Researchers from Carnegie Mellon University and the University of Chicago have unveiled a new, state-of-the-art password meter that offers real-time feedback and advice to help people create better passwords. To evaluate its performance, the team conducted an online study in which they asked 4,509 people to use the meter to create a password.
"Instead of having a meter say, 'Your password is bad,' we thought it would be useful for the meter to say, 'Here's why it's bad and here's how you could do better,'" said study co-author Nicolas Christin, a CyLab Security and Privacy Institute faculty member and professor in Carnegie Mellon's Engineering and Public Policy Department and the Institute for Software Research.
The study will be presented at this week's CHI 2017, the Conference on Human Factors in Computing Systems, in Denver, where it will also receive a Best Paper award.

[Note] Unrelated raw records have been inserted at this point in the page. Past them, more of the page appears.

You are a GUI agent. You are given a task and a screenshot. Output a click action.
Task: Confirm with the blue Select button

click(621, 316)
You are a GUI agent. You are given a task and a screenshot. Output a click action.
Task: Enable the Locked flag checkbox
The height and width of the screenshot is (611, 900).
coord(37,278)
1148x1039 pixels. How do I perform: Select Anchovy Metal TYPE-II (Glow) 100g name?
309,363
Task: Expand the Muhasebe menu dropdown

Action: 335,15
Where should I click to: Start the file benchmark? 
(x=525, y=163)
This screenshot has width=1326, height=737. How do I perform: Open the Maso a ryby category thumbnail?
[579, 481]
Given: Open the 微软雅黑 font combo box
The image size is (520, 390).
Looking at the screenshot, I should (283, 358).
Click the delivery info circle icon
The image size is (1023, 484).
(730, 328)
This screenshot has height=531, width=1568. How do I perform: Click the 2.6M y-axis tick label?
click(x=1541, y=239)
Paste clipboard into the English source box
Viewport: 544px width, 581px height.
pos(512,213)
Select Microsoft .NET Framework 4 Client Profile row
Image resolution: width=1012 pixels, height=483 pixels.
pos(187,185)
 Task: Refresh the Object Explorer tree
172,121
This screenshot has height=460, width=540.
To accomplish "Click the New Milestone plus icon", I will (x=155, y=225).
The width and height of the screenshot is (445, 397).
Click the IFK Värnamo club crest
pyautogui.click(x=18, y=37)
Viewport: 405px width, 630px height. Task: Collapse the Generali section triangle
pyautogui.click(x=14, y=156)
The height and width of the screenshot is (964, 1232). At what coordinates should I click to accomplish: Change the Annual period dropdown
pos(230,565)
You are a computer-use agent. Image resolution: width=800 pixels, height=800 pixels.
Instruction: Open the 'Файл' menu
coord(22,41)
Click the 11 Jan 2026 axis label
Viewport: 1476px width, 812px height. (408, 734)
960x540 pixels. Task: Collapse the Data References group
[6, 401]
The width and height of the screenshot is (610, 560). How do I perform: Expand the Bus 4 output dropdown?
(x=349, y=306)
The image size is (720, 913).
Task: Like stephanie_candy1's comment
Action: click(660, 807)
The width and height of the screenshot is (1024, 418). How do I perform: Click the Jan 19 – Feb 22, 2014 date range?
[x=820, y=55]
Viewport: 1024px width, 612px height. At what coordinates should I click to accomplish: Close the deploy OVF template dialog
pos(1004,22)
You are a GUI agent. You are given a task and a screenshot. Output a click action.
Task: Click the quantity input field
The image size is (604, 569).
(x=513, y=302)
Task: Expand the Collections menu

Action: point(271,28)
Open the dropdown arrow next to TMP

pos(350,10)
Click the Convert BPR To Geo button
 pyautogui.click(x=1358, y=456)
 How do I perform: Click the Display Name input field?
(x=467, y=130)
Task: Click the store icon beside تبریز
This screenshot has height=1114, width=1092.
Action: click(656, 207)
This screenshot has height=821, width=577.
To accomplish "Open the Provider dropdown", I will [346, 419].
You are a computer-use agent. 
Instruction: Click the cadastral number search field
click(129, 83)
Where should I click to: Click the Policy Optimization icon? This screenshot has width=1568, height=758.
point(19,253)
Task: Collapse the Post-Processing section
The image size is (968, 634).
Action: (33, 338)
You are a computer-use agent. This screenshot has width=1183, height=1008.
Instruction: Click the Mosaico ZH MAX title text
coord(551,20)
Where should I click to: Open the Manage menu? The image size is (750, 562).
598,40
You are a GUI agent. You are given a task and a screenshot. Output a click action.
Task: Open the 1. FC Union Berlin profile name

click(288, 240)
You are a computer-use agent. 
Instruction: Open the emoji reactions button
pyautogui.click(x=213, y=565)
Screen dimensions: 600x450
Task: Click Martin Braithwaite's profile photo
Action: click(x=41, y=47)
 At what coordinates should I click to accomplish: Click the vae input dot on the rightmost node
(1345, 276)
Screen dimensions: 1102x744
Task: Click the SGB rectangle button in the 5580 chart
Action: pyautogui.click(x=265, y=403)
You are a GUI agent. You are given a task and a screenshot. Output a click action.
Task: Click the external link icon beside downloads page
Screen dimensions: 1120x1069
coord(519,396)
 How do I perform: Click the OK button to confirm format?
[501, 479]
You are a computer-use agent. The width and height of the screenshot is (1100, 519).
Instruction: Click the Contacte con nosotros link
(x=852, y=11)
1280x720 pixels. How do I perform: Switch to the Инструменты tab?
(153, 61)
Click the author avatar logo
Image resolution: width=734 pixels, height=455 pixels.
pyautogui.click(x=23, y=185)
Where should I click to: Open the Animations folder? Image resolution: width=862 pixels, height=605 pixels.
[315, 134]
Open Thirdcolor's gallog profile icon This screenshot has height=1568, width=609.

A demo of the meter can be viewed on the CyLab Usable Privacy and Security Laboratory website.
"The key result is that providing the data-driven feedback actually makes a huge difference in security compared to just having a password labeled as weak or strong," said Blase Ur, a former CyLab graduate student who was lead author on the study and is now an assistant professor in the University of Chicago's Department of Computer Science. "Our new meter led users to create stronger passwords that were no harder to remember than passwords created without the feedback."
The meter employs an artificial neural network — a large, complex map of information that resembles the way neurons behave in the brain. The network "learns" by scanning millions of existing passwords and identifying trends. If the meter detects a characteristic in a password that it knows attackers may guess, it tells the user.
"The way attackers guess passwords is by exploiting the patterns that they observe in large datasets of breached passwords," Ur said. "For example, if you change 'Es' to '3s' in your password, that's not going to fool an attacker. The meter will explain how prevalent that substitution is and offer advice on what to do instead."
This data-driven feedback is presented in real-time, as a user is typing a password.
The team has open-sourced its meter on GitHub.
"There's a lot of different tweaking one could imagine doing for a specific application of the meter," Ur said. "We're hoping to do some of that ourselves, and also engage other members of the security and privacy community to help contribute to the meter."
Other authors on the study included current CMU students Jessica Colnago, Henry Dixon, Pardis Emami-Naeini, Hana Habib, Noah Johnson and William Melicher; former CMU students Felicia Alfieri and Maung Aung; and Lujo Bauer, associate professor in the ISR and the Electrical and Computer Engineering Department; and Lorrie Faith Cranor, professor of computer science and engineering and public policy.